SELECTED EXTRACT:
○ ○ ○ ○ ○ ○ ○

Queensland farmers are saving up to $12.5 million in unnecessary nitrogen fertiliser costs under laws to protect the Great Barrier Reef.
Premier Anna Bligh on Thursday tabled in parliament a statement on the impact of recent reef regulations, which showed the annual run-off of fertiliser nitrogen was likely permanently reduced by 14 per cent, or 2500 tonnes.
This represented an average saving of $6000 for each canegrower.
A $50 million, five-year Queensland Reef Protection Package was introduced in 2009 to reduce pesticide and fertiliser pollution by 50 per cent by 2013, and sediment pollution by 20 per cent by 2020.
The regulation required more than 4000 canegrowers, covering nearly 300,000 hectares, to test soil before planting and apply no more than the optimum amount of fertiliser.
Research was also conducted to improve farm profitability.
Ms Bligh said farmers had been largely compliant.
'This is good for the reef and good for the farmers,' Ms Bligh told parliament.
'Farmers and industry deserve credit for their efforts.' The Queensland Greens say although the state is making progress with fertiliser and pesticide run-off, a massive dredging project for the CSG industry off Gladstone is the biggest threat facing the reef.

○ ○ ○ ○ ○ ○ ○

INFORMATION SUPPLIED:

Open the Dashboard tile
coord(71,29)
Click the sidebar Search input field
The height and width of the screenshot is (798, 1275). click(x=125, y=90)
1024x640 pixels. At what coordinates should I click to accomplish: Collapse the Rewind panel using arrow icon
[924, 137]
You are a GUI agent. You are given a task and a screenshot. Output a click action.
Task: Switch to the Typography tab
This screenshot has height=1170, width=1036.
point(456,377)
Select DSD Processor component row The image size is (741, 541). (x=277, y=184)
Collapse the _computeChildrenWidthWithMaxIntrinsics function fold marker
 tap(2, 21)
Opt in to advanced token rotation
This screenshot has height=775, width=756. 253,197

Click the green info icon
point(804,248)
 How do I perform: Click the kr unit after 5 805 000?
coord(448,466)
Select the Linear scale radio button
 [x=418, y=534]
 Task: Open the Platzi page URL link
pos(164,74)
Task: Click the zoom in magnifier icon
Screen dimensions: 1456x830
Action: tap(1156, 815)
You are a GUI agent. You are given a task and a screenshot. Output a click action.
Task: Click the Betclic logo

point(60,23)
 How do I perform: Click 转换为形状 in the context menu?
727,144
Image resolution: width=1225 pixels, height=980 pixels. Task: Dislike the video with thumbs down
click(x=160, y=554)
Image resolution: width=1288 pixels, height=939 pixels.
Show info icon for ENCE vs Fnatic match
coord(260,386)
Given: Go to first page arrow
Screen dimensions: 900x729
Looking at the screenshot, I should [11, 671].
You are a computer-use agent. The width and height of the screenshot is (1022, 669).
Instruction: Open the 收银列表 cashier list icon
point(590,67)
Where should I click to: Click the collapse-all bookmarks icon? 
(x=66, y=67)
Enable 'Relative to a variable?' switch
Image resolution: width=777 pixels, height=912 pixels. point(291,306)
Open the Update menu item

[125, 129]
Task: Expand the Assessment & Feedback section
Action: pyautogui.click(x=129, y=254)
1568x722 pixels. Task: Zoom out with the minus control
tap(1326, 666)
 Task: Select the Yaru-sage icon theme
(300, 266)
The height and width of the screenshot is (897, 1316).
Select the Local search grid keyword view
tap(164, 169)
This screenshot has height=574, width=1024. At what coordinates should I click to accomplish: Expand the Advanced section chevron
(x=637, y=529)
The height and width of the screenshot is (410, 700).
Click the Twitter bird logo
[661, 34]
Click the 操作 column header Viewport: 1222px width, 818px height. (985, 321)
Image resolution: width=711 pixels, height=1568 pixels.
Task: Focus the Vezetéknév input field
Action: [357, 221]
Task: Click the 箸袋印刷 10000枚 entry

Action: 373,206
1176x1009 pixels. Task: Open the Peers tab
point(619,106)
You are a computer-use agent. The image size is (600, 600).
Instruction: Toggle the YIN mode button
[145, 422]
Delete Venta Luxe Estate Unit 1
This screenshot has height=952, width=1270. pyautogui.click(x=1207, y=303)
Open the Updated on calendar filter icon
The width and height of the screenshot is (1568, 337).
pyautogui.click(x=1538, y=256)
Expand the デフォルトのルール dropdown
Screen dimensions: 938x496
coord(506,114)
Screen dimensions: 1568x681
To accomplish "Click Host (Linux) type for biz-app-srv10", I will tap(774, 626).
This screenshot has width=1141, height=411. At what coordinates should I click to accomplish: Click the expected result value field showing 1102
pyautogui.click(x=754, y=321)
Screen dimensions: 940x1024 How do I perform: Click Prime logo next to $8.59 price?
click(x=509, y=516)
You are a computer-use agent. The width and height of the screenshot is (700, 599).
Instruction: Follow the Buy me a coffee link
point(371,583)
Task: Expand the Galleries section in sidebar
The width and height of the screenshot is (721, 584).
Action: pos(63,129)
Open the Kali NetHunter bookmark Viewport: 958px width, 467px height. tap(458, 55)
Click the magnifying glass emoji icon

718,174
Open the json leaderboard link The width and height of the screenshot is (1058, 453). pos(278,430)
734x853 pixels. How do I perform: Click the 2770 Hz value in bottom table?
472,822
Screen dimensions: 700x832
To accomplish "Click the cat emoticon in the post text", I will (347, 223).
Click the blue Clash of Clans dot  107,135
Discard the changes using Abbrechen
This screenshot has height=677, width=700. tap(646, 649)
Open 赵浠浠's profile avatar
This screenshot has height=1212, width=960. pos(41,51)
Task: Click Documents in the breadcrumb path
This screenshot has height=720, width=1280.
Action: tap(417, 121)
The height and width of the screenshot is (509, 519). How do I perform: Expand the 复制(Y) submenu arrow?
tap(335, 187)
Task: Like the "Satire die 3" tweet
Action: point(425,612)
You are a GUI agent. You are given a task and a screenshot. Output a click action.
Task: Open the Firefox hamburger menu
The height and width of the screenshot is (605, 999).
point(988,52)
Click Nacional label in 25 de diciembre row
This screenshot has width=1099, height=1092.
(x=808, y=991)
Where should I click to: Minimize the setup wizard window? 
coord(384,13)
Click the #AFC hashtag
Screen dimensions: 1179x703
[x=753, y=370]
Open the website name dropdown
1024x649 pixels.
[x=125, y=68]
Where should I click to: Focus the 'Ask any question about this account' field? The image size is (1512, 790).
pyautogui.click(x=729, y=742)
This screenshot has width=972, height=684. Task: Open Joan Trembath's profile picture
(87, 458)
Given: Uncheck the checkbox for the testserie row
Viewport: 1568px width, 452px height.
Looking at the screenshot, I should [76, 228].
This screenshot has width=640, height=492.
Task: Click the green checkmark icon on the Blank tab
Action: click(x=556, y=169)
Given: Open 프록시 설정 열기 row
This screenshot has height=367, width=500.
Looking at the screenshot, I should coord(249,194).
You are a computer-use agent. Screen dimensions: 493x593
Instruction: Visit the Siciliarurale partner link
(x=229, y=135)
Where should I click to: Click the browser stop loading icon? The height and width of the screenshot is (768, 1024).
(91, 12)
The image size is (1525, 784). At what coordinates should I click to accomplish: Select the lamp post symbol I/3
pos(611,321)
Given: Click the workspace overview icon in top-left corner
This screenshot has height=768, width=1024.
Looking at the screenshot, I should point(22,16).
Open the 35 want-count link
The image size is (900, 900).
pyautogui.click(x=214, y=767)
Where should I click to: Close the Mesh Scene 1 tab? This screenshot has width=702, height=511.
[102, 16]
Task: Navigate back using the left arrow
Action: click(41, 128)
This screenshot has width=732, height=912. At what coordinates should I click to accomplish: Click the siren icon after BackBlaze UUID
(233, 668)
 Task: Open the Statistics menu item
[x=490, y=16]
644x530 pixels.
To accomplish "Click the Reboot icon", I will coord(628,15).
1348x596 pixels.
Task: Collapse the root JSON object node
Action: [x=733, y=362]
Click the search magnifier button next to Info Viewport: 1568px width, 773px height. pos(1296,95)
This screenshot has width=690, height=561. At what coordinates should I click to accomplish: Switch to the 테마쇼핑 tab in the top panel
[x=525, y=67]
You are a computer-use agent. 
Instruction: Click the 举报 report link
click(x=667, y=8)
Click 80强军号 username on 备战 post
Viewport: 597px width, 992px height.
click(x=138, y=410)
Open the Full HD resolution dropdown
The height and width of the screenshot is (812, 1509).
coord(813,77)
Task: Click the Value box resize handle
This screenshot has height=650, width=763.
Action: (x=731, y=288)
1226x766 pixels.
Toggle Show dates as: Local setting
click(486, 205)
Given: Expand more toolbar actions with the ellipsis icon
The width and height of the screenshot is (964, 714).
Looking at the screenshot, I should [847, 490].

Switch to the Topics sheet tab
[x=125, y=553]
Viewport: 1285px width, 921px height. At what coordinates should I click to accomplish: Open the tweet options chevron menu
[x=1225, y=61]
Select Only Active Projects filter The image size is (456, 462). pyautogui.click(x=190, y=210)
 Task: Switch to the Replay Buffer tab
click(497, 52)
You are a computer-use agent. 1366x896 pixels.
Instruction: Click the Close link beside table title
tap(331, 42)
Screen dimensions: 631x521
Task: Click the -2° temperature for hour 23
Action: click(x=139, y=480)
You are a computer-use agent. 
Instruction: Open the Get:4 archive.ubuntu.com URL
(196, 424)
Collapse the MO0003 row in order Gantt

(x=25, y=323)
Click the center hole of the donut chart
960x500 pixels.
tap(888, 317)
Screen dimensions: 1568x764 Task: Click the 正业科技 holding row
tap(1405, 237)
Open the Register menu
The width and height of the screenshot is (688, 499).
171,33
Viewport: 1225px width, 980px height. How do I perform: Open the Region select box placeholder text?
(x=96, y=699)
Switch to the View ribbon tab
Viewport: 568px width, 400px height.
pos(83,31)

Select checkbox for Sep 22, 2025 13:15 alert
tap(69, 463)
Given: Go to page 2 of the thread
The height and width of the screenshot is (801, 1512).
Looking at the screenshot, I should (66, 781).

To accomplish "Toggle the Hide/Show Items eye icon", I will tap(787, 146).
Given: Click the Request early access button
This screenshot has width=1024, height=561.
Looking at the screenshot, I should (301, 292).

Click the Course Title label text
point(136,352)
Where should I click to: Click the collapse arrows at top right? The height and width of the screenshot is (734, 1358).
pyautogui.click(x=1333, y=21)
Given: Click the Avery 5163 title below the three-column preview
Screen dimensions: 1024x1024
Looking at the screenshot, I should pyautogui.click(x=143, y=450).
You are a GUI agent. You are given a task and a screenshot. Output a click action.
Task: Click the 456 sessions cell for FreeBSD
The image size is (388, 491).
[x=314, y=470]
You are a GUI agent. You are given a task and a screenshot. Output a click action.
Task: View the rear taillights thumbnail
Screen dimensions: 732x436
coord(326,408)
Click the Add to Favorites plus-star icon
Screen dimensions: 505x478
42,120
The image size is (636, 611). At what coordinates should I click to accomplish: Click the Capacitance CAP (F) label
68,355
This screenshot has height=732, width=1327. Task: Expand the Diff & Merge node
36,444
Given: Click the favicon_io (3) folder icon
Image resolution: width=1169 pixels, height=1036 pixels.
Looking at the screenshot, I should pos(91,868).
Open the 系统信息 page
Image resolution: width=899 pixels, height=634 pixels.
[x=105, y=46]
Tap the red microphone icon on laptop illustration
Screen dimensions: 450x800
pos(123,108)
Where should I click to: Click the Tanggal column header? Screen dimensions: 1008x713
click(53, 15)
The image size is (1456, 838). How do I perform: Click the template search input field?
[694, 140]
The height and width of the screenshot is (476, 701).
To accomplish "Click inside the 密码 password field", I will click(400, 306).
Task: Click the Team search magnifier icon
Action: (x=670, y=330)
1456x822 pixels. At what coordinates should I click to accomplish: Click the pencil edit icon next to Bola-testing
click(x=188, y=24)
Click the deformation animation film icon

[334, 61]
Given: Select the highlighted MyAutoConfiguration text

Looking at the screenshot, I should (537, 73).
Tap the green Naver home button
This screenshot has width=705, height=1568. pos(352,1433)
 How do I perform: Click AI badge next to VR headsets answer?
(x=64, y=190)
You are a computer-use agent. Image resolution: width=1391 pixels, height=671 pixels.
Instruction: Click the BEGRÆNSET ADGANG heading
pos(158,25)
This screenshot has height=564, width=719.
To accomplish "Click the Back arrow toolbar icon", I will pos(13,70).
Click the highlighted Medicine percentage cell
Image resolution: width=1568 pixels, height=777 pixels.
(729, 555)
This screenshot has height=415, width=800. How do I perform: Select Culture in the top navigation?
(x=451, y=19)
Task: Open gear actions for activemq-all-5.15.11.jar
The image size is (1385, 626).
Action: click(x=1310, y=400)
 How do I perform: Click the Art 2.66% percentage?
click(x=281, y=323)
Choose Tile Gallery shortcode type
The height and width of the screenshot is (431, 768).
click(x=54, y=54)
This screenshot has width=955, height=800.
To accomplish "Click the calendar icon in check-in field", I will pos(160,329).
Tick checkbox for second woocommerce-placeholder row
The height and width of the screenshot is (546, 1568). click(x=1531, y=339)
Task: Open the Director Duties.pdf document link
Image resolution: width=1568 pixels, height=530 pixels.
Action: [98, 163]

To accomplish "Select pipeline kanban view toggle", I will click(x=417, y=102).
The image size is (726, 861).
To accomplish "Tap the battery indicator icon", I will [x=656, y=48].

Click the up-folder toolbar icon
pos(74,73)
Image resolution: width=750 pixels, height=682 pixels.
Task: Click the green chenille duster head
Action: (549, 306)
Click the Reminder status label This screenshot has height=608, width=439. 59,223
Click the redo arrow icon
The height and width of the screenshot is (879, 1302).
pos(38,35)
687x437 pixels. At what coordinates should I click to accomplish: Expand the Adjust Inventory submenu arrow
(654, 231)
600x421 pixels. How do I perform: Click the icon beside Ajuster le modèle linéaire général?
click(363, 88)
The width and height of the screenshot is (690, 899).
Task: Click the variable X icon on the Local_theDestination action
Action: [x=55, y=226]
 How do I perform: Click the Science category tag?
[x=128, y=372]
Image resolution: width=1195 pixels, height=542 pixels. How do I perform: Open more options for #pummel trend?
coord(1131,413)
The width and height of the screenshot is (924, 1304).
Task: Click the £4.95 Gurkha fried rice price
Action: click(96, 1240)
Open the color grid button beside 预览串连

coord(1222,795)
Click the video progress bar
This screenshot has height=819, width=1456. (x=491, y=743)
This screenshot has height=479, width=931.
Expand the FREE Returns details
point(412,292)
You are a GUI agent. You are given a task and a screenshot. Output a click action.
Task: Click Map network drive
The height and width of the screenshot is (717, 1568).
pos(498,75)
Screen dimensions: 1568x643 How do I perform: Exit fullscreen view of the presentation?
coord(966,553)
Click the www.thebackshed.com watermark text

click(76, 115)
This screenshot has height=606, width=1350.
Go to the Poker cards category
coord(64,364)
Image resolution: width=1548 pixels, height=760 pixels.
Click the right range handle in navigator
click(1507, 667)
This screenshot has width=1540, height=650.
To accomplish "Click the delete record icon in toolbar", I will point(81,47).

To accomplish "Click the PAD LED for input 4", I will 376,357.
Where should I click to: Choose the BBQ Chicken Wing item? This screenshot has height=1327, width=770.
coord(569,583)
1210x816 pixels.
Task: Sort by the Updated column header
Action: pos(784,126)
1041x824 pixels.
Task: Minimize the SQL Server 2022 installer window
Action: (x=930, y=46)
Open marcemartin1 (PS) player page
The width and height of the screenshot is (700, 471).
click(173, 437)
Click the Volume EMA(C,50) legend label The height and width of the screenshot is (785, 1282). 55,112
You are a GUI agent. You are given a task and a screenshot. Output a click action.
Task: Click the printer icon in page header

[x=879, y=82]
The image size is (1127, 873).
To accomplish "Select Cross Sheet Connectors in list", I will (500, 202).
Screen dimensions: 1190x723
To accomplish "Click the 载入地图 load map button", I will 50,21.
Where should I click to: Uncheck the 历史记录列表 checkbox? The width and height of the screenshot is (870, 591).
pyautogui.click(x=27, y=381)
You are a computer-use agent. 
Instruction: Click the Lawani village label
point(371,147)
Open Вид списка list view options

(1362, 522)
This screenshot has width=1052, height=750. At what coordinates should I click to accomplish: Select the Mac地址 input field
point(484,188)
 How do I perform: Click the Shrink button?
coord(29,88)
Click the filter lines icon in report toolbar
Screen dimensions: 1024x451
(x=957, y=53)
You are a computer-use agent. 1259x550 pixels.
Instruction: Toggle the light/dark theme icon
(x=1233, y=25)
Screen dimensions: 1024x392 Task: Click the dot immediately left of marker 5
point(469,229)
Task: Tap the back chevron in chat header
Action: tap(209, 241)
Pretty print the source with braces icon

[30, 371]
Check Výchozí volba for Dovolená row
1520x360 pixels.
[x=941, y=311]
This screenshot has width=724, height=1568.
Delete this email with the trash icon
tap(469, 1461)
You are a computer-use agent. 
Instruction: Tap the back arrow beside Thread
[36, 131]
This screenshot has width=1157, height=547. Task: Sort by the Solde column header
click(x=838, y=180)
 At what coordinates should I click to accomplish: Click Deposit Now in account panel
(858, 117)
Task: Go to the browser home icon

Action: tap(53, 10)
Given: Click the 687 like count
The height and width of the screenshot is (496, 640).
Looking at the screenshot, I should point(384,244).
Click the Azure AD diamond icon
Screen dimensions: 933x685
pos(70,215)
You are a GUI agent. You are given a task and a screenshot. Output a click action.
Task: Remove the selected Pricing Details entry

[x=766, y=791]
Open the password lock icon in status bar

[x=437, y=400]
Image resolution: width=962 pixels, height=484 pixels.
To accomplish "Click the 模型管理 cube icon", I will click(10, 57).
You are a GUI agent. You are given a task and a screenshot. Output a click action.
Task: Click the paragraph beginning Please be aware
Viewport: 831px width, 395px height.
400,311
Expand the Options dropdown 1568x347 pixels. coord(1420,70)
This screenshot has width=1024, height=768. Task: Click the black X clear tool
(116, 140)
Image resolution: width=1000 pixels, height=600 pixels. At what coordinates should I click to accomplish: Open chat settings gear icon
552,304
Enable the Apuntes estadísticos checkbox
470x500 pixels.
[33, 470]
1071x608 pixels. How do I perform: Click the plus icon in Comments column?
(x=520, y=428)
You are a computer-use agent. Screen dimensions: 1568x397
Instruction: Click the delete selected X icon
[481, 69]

○ ○ ○ ○ ○ ○ ○

Continue the report on Queensland's reef fertiliser regulations from its last sentence. The rows are not needed for this.

Around 46 million cubic tonnes of material is being dredged from the seabed to prepare for the construction of two liquefied natural gas plants and export hubs at Curtis Island, as well as the expansion of the Gladstone port.
Environmentalists say the dredging can be linked to a spate of turtle and dugong deaths, and disease outbreaks in harbour fish.
Greens spokeswoman Libby Connors says it's strange the government would boast about its reef management when UNESCO had requested it cease destructive port development activities in Gladstone a few months ago.
'It is extraordinary that the premier should seek to take any credit given the damage inflicted on parts of the reef this year,' she said in a statement.